Making Tic Tac Toe using C programming language. It is not allowed to use indexing to access the array that represents the tic-tac-toe board. Instead, you are required to use address arithmetic and dereferencing to access it
programming in C. Tic-Tac-Toe is a game where two players alternate putting their mark (either X or O) on a game board until one player wins or there are no spaces available to mark (see Tic-Tac-Toe Wikipedia (Links to an external site.)). In a typical game of tic-tac-toe, the game board is a 3×3 grid and the winner is the first to get 3 of their marks “in a row” either horizontally, vertically, or diagonally. For this assignment, you’ll be completing the program n_in_a_row.c, which processes a file containing the current game state, represented as a 2D grid of Xs and Os. Your task is to verify if the current state of the game board is valid or not.
The game board size will be generalized to use a grid of n rows and n columns. This will require you to work with a dynamically allocated 2D array (heap allocation). The first value in the input file will be the value of n, the board size. Note the total number of Xs plus Os on the board will be in the range of 0 to n*n.
A key objective of this assignment is for you to practice using pointers. To achieve this, you are not allowed to use indexing to access the array that represents the tic-tac-toe board. Instead, you are required to use address arithmetic and dereferencing to access it. Submitting a solution using only indexing to access the tic-tac-toe board will result in a 50% reduction of your score. You may use indexing to access any other arrays that might be used by your program.
You’re welcome to develop the solution in phases. You could first code a solution that uses indexing. Once you have that solution working, you can replace indexing with pointer arithmetic before final testing and submission. If you do this approach, make sure to replace all accesses to your board to use address arithmetic and dereferencing to avoid a penalty.

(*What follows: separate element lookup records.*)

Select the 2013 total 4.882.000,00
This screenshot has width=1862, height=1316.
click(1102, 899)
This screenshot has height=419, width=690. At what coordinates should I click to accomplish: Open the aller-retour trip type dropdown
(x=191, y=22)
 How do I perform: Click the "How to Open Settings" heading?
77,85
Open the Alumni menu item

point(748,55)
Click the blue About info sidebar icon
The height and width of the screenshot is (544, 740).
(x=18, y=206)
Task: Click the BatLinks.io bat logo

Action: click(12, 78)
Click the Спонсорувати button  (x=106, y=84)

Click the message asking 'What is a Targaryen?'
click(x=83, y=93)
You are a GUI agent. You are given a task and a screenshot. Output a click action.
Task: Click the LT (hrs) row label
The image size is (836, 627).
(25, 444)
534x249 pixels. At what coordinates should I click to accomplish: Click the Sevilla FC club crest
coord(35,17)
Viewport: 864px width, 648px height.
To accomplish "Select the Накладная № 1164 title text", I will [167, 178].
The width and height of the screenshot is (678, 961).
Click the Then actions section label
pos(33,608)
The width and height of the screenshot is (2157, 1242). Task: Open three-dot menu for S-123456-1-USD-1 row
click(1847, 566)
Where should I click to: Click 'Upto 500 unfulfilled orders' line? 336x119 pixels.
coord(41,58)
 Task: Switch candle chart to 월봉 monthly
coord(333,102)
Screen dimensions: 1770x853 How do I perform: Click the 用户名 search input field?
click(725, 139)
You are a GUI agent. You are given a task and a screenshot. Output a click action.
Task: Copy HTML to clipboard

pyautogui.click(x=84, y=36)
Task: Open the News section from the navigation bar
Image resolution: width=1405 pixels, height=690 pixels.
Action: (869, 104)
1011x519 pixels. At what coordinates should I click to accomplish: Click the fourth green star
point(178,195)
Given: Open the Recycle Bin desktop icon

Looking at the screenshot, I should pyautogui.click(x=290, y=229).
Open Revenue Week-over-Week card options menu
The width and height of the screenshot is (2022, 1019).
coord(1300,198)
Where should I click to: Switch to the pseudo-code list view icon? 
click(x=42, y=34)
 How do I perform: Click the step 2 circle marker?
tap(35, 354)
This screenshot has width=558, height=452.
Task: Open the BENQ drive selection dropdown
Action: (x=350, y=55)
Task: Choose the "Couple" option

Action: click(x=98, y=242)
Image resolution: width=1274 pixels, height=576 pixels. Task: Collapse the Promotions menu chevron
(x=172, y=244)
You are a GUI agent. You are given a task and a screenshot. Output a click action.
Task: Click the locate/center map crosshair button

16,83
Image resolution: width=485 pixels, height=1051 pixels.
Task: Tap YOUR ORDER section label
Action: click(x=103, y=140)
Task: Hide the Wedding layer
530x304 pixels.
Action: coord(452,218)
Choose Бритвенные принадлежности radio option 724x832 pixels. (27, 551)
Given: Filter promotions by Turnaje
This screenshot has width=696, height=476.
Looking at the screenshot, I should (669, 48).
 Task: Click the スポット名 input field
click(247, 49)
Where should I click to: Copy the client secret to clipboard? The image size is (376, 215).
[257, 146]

You’re strongly encouraged to use incremental development to code your solution rather than coding the entire solution followed by debugging that entire code. Incremental development adds code in small increments. After each increment is added, you test it to work as desired before adding the next increment of code. Bugs in your code are easier to find since they’re more likely to be in the new code increment rather than the code you’ve already tested.